La tabla se balanceaba a sus espaldas y chocaba de vez en cuando contra su cuerpo. Entonces, cuando el techo ya estaba tan cerca que le obligaba a acercar peligrosamente el rostro a aquella corriente putrefacta, el túnel finalizó, los muros se retiraron y una inmensa caverna se extendió ante él.

El hombre se puso en pie de inmediato, sintiéndose algo avergonzado por su necesidad de levantarse, y respiró hondo varias veces, pues su necesidad de oxígeno se imponía a la aprensión que le causaba aquel hedor. Bajó la mirada y le sorprendió descubrir lo mucho que le temblaban las manos.

Debería ser más fuerte. Debería ser más duro. Pero llevaba cuarenta y ocho horas sin dormir y empezaba a estar cansado.

Invirtió treinta segundos más en recuperar la compostura y, entonces, se centró en la cuerda que rodeaba su cintura. Ya estaba aquí. Lo peor había quedado atrás y volvía a ser consciente de lo deprisa que avanzaban las agujas del reloj.

Cogió en brazos a la muchacha, la acostó sobre un saliente apartado del oscuro cieno y retiró el sobretodo que protegía su cuerpo. Dejó el bolso junto a su cuerpo. Y también la garrafa de agua.

A doce metros de altura, un conducto de veinte centímetros de diámetro formaba un improvisado tragaluz en el techo. Cuando llegara la luz del día, la joven sería recibida por una estrecha lanza de luz. Suponía que eso le proporcionaría una deportiva oportunidad de sobrevivir.

Volvió a atar la tabla a su cintura y, disponiéndose a abandonar aquel lugar, dedicó una última mirada a la morena.

Estaba tumbada cerca de un pequeño charco de agua. Esa agua no estaba contaminada como la de la corriente. Todavía no. Era agua de lluvia y le permitiría resistir unos días más.

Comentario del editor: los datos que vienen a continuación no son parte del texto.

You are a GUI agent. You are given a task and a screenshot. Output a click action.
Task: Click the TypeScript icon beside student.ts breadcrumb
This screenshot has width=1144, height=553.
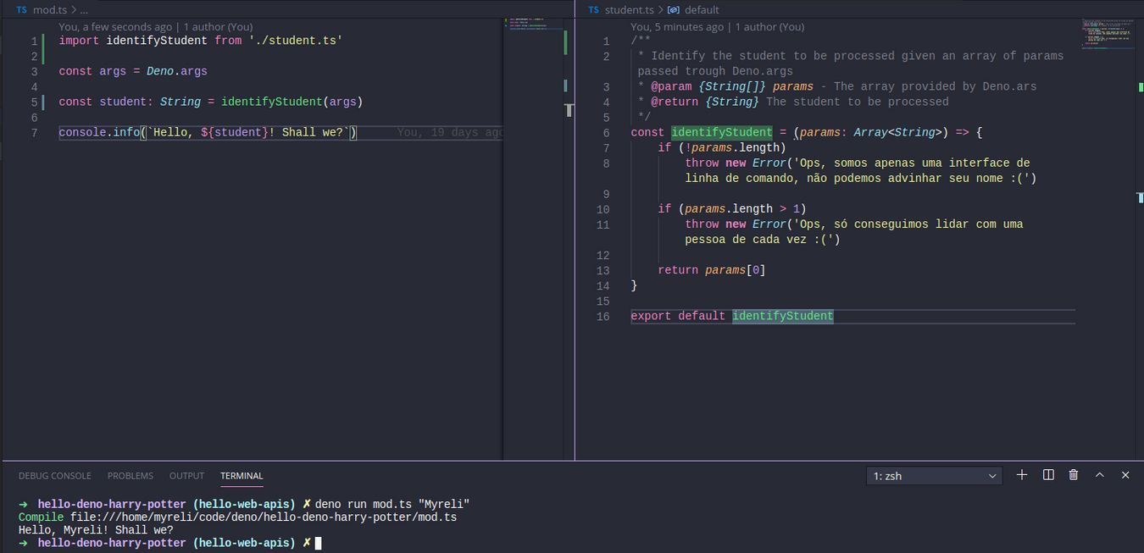pos(593,10)
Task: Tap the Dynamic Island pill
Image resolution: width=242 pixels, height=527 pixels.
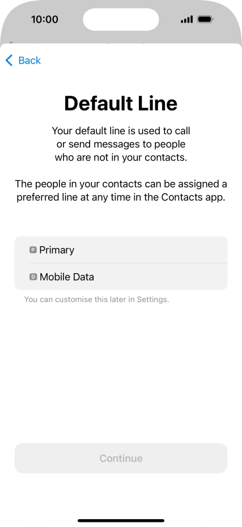Action: (121, 19)
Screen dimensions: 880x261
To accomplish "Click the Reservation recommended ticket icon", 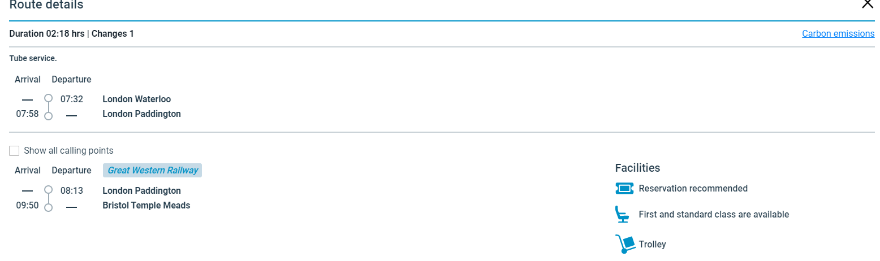I will (624, 189).
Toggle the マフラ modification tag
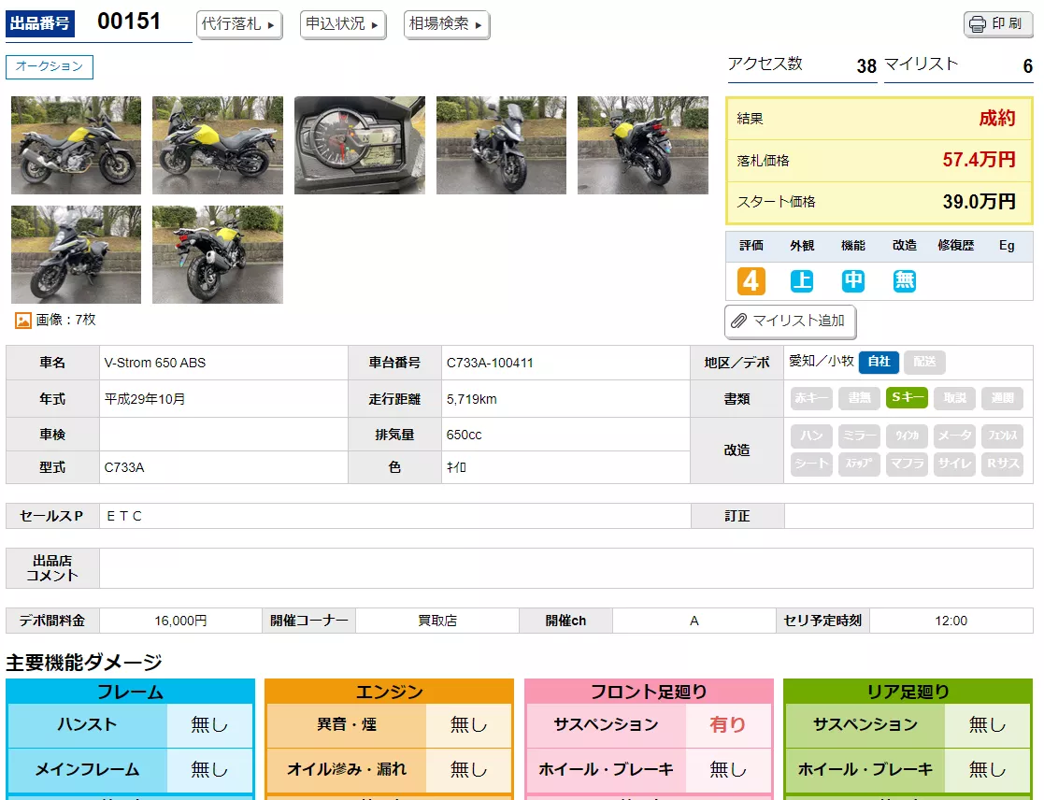Screen dimensions: 1044x800 (907, 464)
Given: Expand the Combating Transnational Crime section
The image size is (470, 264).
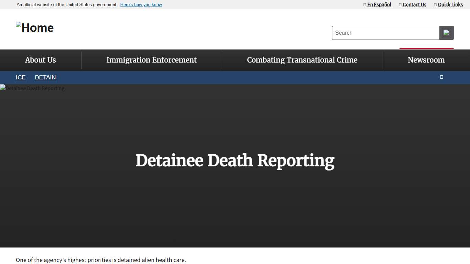Looking at the screenshot, I should coord(302,60).
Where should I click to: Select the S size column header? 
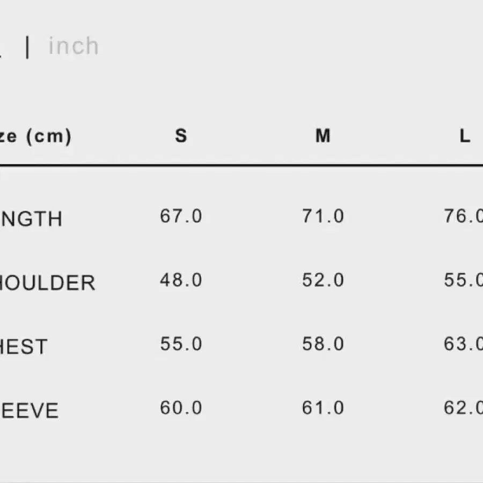181,136
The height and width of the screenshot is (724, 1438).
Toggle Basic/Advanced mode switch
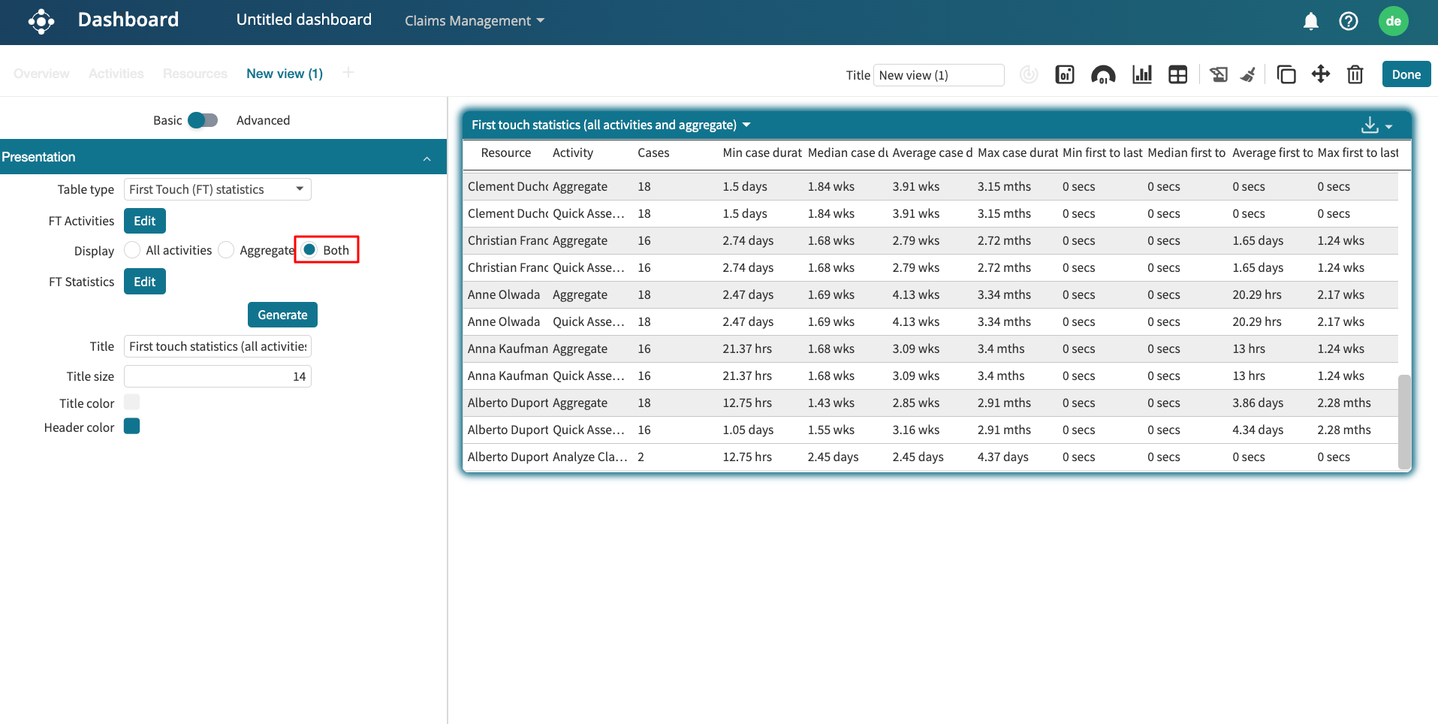point(203,120)
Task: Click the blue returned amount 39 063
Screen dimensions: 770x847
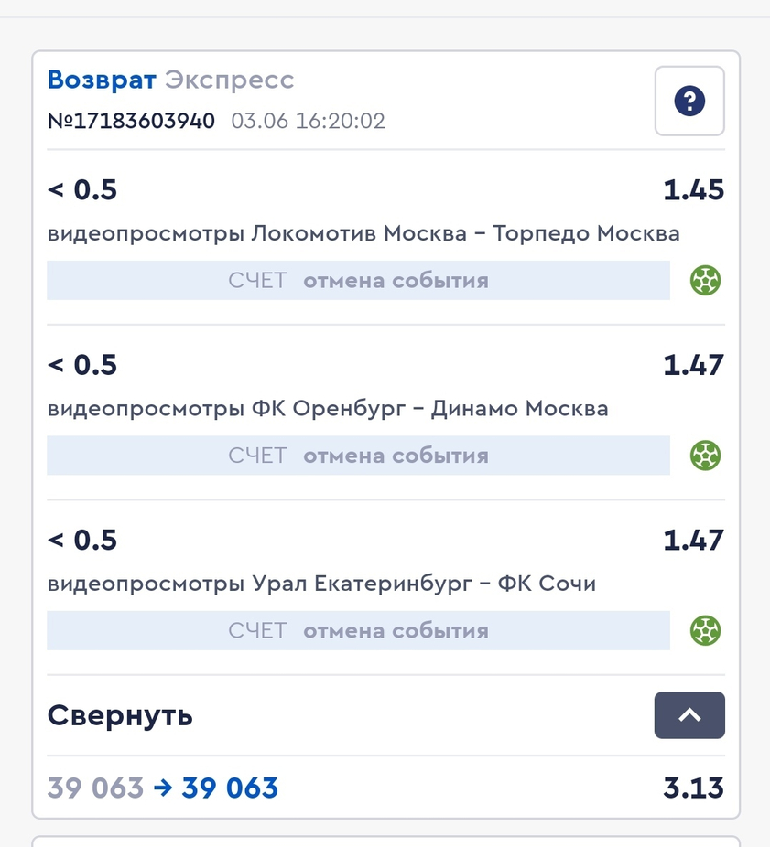Action: coord(230,788)
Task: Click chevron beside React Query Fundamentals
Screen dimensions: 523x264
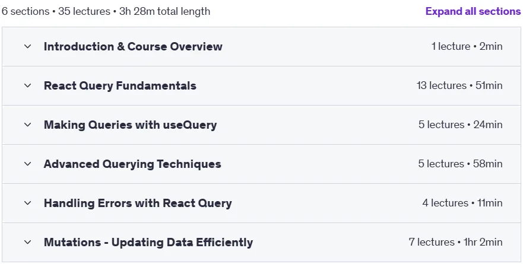Action: 28,85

Esa agua se agitaba y ondeaba con la promesa de la vida. Había criaturas que se movían bajo su superficie, negra como el carbón. Criaturas que vivían y respiraban y luchaban. Criaturas que mordían. Criaturas que reptaban. Criaturas a las que no les gustaban los intrusos.

La muchacha empezó a gemir y el hombre se inclinó sobre ella.

– Shhh -le susurró al oído-. Todavía no quieres despertar.

Cuando el agua volvió a agitarse, el hombre dio la espalda a la joven y se marchó.